→ Work required:
Every line below between the line holding "About (105, 2409)" and the line holding "Lista gatunków (510, 20)", inclusive, should be repeated exactly, and all other lines omitted.

→ Raw data:
##########
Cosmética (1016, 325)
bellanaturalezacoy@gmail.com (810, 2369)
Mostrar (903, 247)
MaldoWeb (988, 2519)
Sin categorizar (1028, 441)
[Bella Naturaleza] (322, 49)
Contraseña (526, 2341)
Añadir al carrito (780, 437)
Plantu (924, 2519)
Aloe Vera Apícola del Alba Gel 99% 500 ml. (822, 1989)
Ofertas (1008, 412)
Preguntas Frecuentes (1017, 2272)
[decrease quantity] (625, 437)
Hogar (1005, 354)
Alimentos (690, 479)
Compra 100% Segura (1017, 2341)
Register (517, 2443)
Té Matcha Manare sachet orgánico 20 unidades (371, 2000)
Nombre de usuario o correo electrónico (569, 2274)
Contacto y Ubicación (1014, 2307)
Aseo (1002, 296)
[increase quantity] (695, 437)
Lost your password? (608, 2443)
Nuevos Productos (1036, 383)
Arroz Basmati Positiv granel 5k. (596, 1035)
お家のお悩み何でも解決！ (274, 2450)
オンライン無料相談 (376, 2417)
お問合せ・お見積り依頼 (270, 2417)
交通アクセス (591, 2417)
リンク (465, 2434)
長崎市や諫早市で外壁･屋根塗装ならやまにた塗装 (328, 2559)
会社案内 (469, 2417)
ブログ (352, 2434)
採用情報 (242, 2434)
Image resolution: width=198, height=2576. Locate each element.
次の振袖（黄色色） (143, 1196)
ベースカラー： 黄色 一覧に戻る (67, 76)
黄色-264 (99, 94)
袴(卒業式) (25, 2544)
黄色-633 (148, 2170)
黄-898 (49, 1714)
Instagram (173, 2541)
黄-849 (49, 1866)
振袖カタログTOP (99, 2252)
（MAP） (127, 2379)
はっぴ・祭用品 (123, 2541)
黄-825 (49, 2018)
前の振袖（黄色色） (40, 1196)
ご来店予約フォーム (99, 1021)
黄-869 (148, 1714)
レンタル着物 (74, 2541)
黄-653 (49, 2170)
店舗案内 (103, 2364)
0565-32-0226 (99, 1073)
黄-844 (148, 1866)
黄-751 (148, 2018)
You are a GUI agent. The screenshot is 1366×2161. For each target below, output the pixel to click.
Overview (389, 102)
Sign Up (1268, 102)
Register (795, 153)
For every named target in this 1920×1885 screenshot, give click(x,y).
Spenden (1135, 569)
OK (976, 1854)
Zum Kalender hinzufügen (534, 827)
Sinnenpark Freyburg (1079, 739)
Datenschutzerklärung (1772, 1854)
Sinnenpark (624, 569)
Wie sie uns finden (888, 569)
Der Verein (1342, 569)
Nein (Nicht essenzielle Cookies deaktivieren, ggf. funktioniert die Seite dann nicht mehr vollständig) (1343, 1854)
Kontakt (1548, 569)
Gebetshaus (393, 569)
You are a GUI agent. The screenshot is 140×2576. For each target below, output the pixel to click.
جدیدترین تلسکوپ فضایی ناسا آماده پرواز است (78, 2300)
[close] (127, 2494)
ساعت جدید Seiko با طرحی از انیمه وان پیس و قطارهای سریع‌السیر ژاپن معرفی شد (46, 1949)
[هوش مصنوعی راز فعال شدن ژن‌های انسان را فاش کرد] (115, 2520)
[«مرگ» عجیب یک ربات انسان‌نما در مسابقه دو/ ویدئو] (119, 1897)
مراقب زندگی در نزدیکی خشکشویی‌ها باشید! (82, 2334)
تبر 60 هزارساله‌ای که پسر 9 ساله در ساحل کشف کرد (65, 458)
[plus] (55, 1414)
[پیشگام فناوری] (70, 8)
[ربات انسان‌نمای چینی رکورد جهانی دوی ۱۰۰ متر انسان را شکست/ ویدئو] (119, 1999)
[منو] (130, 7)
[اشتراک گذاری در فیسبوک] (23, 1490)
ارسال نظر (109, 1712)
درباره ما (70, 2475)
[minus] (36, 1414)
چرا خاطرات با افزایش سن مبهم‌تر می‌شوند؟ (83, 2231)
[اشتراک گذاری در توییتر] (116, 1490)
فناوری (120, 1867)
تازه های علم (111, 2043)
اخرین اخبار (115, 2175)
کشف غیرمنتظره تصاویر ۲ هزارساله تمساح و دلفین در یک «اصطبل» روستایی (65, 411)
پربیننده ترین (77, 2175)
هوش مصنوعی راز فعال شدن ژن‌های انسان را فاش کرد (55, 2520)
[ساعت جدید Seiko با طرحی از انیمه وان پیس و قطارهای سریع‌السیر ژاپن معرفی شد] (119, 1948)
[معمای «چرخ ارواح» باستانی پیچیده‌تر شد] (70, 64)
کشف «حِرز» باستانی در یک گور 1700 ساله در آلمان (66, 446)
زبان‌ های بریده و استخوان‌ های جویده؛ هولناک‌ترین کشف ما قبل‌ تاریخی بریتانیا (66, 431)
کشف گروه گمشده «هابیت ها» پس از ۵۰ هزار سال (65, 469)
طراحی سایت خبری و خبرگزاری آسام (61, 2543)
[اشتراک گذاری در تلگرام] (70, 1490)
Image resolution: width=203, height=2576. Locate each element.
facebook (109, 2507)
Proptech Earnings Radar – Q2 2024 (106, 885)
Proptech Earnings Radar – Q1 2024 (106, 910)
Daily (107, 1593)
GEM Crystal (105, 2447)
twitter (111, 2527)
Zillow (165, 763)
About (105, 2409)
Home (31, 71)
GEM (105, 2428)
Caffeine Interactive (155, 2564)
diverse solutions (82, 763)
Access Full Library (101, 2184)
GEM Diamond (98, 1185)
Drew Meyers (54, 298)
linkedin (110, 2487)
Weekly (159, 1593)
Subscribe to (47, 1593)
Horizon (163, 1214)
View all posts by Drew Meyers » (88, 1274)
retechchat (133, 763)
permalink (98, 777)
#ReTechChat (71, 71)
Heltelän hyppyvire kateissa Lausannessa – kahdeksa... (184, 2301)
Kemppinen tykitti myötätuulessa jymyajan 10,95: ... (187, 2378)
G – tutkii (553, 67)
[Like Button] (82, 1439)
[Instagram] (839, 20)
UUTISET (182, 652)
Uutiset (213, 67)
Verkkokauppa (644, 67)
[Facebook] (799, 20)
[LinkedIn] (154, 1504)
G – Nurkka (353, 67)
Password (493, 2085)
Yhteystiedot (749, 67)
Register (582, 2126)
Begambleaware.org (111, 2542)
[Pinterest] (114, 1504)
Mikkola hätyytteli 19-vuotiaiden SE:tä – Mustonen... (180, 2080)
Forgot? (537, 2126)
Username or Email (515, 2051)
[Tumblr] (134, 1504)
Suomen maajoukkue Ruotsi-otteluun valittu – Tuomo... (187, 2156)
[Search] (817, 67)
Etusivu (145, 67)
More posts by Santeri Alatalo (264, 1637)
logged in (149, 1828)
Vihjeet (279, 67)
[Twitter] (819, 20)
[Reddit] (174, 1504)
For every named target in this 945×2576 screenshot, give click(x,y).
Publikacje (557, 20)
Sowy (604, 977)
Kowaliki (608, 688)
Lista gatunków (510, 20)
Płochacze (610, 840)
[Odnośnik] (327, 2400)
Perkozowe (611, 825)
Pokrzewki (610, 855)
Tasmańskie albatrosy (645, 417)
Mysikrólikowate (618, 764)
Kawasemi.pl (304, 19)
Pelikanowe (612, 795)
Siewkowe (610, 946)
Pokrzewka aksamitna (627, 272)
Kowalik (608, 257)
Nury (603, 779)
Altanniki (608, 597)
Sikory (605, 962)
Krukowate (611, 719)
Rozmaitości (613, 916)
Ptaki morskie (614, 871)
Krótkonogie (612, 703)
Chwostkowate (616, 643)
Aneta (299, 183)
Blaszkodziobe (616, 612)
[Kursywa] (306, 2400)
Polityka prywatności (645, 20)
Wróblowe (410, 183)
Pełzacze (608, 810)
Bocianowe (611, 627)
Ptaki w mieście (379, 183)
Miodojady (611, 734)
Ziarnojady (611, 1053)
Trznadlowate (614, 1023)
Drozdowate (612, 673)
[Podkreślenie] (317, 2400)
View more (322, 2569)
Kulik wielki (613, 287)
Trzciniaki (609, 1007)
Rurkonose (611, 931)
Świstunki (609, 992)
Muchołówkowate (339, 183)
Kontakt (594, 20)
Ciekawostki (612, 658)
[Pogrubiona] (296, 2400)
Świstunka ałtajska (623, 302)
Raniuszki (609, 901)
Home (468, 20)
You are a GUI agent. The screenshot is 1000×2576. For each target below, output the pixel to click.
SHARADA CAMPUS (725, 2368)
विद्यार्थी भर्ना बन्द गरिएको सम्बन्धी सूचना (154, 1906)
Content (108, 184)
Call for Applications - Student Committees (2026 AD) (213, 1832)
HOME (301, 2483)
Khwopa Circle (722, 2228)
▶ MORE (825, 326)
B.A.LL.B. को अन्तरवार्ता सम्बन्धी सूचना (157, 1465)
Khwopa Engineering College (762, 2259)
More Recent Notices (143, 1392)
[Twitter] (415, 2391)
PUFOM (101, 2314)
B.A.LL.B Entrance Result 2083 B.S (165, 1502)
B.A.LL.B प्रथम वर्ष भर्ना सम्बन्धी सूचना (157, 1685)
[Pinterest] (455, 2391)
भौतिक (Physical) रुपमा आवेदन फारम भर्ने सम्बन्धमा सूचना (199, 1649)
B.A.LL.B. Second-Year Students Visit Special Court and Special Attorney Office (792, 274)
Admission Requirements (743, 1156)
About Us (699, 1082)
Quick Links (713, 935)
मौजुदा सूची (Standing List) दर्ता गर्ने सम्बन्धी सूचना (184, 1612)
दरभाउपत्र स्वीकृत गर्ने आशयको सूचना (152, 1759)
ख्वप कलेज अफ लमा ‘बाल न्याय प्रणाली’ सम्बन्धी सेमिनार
##########
→ Solution:
About (105, 2409)
Home (31, 71)
GEM (105, 2428)
Caffeine Interactive (155, 2564)
diverse solutions (82, 763)
Access Full Library (101, 2184)
GEM Diamond (98, 1185)
Drew Meyers (54, 298)
linkedin (110, 2487)
Weekly (159, 1593)
Subscribe to (47, 1593)
Horizon (163, 1214)
View all posts by Drew Meyers » (88, 1274)
retechchat (133, 763)
permalink (98, 777)
#ReTechChat (71, 71)
Heltelän hyppyvire kateissa Lausannessa – kahdeksa... (184, 2301)
Kemppinen tykitti myötätuulessa jymyajan 10,95: ... (187, 2378)
G – tutkii (553, 67)
[Like Button] (82, 1439)
[Instagram] (839, 20)
UUTISET (182, 652)
Uutiset (213, 67)
Verkkokauppa (644, 67)
[Facebook] (799, 20)
[LinkedIn] (154, 1504)
G – Nurkka (353, 67)
Password (493, 2085)
Yhteystiedot (749, 67)
Register (582, 2126)
Begambleaware.org (111, 2542)
[Pinterest] (114, 1504)
Mikkola hätyytteli 19-vuotiaiden SE:tä – Mustonen... (180, 2080)
Forgot? (537, 2126)
Username or Email (515, 2051)
[Tumblr] (134, 1504)
Suomen maajoukkue Ruotsi-otteluun valittu – Tuomo... (187, 2156)
[Search] (817, 67)
Etusivu (145, 67)
More posts by Santeri Alatalo (264, 1637)
logged in (149, 1828)
Vihjeet (279, 67)
[Twitter] (819, 20)
[Reddit] (174, 1504)
For every named target in this 945×2576 screenshot, give click(x,y).
Publikacje (557, 20)
Sowy (604, 977)
Kowaliki (608, 688)
Lista gatunków (510, 20)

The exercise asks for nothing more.